Fui tentar fazer minhas receitas de pão com o que encontrava pela internet, aqui e ali. Um vídeo sobre como modelar a massa, outro sobre como achar o ponto da sova. E assim, patinei muito em erros básicos. Eu olhava para aquela gororoba que não queria virar um pão sem saber o que estava errado, ou como arrumar a partir dali.

Se eu tivesse uma nona ao meu lado, ou mesmo à distância, acompanhando o meu trabalho, eu estaria na direção certa muito mais rápido (ainda acho que preciso aprender a coisa direito, para ser sincero). Tem coisas que só uma boa professora pode fazer, apontando os seus erros básicos.

Você já sabe onde vou chegar, não?

Vejo gente demais escorregando em conceitos básicos de escrita, seja na criação de personagens, seja em como começar um conto ou livro. Olhar as informações fragmentadas e dicas de escrita espalhadas por aí (e neste blog) ajuda, mas você ainda precisa descobrir os seus próprios pontos cegos. E é exatamente aí que eu quero ajudar.

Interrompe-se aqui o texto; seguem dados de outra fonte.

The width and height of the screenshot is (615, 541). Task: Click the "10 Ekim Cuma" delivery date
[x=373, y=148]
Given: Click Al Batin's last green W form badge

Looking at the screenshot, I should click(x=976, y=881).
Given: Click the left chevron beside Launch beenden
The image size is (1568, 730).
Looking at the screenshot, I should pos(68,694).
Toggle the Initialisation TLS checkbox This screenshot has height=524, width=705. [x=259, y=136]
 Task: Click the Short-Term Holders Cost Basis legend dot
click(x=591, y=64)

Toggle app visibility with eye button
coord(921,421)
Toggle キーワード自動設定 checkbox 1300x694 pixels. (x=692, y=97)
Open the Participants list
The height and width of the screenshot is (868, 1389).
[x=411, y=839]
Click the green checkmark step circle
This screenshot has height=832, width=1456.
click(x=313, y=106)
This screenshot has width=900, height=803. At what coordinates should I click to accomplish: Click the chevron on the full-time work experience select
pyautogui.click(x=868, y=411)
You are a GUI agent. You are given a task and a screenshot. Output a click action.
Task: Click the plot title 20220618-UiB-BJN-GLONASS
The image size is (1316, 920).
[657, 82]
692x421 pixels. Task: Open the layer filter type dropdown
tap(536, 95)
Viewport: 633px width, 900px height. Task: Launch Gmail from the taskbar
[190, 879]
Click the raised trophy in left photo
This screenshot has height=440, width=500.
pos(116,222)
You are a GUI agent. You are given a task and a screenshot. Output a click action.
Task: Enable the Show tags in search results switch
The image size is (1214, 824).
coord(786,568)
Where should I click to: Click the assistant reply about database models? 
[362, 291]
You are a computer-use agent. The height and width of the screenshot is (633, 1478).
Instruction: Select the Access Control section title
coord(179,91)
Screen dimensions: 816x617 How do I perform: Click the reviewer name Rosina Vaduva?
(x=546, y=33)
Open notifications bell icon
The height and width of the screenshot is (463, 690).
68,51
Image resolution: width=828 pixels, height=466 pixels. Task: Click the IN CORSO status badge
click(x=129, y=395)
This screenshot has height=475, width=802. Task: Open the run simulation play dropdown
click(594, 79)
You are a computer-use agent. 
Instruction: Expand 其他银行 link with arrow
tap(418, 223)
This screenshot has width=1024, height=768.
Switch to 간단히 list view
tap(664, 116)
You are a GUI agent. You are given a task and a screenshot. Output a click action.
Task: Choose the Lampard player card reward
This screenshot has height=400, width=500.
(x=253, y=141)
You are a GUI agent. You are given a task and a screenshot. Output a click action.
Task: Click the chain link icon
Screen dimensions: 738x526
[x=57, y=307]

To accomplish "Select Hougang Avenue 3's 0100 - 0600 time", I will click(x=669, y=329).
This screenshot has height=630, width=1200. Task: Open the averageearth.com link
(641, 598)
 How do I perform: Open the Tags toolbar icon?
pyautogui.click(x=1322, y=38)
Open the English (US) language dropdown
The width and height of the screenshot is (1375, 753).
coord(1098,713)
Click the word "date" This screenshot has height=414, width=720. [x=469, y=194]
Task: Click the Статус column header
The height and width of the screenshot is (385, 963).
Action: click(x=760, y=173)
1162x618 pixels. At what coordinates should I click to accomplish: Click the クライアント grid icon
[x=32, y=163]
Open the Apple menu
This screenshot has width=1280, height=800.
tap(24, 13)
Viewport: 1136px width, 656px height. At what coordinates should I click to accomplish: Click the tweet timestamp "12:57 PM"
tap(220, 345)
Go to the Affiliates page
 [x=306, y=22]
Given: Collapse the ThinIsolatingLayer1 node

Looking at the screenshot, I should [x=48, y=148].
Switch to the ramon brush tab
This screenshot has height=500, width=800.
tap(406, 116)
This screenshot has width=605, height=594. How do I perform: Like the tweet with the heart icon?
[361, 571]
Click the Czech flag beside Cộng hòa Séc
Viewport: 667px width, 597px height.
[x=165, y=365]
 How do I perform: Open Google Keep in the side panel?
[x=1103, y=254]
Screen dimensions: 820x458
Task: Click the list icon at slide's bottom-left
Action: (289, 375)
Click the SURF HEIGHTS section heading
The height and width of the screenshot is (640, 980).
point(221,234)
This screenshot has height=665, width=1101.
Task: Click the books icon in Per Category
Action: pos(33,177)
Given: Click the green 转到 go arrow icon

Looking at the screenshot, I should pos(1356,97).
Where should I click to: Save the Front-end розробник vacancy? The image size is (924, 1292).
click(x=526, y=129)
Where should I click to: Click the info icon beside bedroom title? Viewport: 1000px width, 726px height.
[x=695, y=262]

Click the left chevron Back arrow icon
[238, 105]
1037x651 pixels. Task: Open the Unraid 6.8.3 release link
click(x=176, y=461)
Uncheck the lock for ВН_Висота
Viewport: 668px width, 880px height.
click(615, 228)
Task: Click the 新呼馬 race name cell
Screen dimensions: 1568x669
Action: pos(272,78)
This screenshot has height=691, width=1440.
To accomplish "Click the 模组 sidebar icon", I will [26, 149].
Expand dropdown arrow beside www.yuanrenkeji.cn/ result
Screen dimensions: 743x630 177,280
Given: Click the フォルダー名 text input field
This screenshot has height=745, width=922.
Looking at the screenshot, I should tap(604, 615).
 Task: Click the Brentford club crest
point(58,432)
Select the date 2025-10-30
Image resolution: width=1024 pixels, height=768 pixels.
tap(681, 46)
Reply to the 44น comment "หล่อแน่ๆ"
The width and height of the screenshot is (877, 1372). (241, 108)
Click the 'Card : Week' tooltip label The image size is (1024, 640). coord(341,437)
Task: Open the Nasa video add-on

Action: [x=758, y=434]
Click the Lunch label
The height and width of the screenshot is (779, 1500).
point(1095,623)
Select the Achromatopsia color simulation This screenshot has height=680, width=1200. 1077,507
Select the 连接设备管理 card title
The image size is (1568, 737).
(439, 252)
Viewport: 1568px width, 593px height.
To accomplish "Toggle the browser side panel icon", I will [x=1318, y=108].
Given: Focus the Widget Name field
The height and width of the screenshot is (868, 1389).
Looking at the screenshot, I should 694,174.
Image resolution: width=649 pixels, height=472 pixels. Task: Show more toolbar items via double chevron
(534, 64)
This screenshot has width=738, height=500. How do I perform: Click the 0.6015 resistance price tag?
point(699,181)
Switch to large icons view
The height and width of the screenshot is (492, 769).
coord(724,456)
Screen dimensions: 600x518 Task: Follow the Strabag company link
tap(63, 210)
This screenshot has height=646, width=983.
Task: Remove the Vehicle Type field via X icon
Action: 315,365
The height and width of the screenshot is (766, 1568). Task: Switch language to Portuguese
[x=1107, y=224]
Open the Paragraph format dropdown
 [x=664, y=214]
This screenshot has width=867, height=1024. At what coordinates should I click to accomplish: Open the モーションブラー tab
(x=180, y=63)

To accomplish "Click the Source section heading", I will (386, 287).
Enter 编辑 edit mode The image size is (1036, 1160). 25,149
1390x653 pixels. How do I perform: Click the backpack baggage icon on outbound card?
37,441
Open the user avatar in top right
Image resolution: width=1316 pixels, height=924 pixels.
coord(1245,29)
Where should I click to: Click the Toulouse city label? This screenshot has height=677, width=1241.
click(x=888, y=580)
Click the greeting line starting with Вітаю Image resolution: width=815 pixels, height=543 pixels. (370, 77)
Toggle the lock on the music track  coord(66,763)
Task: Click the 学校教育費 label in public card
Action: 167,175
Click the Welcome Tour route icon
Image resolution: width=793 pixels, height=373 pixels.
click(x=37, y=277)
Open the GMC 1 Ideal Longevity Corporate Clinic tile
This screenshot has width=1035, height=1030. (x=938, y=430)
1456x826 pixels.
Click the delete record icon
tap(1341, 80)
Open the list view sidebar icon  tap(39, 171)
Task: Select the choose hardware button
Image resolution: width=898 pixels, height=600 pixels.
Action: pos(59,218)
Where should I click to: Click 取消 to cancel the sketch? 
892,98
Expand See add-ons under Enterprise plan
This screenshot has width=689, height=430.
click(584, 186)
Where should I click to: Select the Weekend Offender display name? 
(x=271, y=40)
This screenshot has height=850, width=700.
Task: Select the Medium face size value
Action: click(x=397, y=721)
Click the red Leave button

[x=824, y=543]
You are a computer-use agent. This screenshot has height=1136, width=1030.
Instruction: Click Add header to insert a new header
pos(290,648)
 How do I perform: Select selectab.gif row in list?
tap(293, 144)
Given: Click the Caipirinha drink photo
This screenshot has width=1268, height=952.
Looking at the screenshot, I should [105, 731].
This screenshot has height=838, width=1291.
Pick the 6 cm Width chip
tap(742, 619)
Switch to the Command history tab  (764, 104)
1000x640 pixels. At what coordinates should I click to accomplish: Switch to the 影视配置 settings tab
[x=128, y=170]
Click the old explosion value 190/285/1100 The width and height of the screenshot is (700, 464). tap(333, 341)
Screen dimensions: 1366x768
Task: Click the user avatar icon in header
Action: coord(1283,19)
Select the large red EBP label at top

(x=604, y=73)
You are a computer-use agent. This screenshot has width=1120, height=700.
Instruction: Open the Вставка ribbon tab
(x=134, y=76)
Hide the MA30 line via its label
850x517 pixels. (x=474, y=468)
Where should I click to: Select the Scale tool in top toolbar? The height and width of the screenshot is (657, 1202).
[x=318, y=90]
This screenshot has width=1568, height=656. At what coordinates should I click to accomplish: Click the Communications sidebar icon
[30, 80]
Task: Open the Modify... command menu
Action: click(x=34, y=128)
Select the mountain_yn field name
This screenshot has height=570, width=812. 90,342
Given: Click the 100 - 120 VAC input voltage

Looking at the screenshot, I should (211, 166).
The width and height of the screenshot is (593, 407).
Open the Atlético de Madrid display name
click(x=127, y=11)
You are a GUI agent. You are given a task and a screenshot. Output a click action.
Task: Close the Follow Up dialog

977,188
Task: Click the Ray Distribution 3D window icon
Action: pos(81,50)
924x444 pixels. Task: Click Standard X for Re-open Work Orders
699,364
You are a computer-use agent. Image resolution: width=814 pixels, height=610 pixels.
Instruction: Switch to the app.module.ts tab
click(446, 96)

A Oficina de Escrita Literária aqui do Viver da Escrita é um curso online com produção de exercícios toda semana, onde eu acompanho o seu trabalho e aponto caminhos específicos para a sua produção.

Quer saber mais? Aproveite que estou com uma turma aberta, e as primeiras inscrições têm desconto!

Quem sabe você não sai com um belo pão para mandar para as editoras?

Frase do dia: Quem não gosta de pão bom sujeito não é.

Foto: Opa, esse pão da foto no topo fui eu quem fiz!

Published in Redação no dia 31 de maio de 2017

One Comment

  1. Que texto delicioso, Rodrigo!

    (perdão pelo trocadilho tosco)

    Mas falando sério, seu texto toca em um ponto de extrema importância, e que os escritores amadores na maioria das vezes ignoram: a paciência.
    Ninguém cria uma obra prima do dia para noite, e é mais do que justo que as primeiras tentativas não resultem em produtos tão bonitos ou atraentes. Mas faz parte!
    É que atualmente existem tantos guias, tantas dicas, infográficos, listas e atalhos que fica a falsa impressão de que basta seguir a receita do bolo (ou do pão, no caso) para sair tudo perfeitinho no final. Infelizmente não é assim que acontece.